<<<<

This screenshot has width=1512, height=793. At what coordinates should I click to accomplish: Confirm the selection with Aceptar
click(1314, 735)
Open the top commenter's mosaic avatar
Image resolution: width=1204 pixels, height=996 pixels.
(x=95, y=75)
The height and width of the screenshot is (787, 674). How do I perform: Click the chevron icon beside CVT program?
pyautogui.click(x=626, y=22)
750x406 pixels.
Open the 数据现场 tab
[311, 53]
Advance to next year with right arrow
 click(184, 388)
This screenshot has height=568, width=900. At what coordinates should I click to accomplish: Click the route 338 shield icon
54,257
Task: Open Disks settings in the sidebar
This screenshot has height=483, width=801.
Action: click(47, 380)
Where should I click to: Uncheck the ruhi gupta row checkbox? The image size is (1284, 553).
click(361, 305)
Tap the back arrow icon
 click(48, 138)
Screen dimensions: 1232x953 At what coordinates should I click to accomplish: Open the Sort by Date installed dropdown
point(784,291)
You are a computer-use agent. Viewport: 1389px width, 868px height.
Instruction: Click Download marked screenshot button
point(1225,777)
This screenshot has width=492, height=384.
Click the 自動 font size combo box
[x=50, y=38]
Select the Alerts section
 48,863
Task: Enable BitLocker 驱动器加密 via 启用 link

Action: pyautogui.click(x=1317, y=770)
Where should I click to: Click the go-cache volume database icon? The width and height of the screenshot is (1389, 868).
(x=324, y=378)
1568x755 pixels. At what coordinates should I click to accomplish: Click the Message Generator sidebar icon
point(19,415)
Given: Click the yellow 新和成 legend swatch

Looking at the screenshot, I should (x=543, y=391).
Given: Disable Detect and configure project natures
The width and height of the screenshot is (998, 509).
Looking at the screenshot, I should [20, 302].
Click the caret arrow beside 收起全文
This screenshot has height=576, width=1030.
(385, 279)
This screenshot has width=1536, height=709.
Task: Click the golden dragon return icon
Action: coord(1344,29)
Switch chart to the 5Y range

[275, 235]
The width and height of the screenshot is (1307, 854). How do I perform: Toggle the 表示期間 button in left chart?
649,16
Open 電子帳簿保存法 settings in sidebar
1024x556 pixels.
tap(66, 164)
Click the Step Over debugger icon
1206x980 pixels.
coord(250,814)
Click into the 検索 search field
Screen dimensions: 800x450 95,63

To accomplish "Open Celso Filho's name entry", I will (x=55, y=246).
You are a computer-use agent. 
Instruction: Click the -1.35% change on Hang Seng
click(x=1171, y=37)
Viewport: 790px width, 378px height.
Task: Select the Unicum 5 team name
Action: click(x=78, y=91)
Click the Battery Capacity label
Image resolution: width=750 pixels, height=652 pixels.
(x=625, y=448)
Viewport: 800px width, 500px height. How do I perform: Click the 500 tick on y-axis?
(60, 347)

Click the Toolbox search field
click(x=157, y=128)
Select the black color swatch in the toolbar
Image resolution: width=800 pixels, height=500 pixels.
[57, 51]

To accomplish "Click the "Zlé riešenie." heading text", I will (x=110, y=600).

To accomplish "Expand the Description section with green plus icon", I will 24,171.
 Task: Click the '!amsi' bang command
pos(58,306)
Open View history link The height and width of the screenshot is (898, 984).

>>>>

▶ TASK PROMPT: In the entries above, one line contains "Given: Click the yellow 新和成 legend swatch" and another contains "Click the Battery Capacity label". Reproduce exactly those two lines and the lines between them, nothing else.

▶ PROBLEM SOLUTION:
Given: Click the yellow 新和成 legend swatch

Looking at the screenshot, I should (x=543, y=391).
Given: Disable Detect and configure project natures
The width and height of the screenshot is (998, 509).
Looking at the screenshot, I should [20, 302].
Click the caret arrow beside 收起全文
This screenshot has height=576, width=1030.
(385, 279)
This screenshot has width=1536, height=709.
Task: Click the golden dragon return icon
Action: coord(1344,29)
Switch chart to the 5Y range

[275, 235]
The width and height of the screenshot is (1307, 854). How do I perform: Toggle the 表示期間 button in left chart?
649,16
Open 電子帳簿保存法 settings in sidebar
1024x556 pixels.
tap(66, 164)
Click the Step Over debugger icon
1206x980 pixels.
coord(250,814)
Click into the 検索 search field
Screen dimensions: 800x450 95,63

To accomplish "Open Celso Filho's name entry", I will (x=55, y=246).
You are a computer-use agent. 
Instruction: Click the -1.35% change on Hang Seng
click(x=1171, y=37)
Viewport: 790px width, 378px height.
Task: Select the Unicum 5 team name
Action: click(x=78, y=91)
Click the Battery Capacity label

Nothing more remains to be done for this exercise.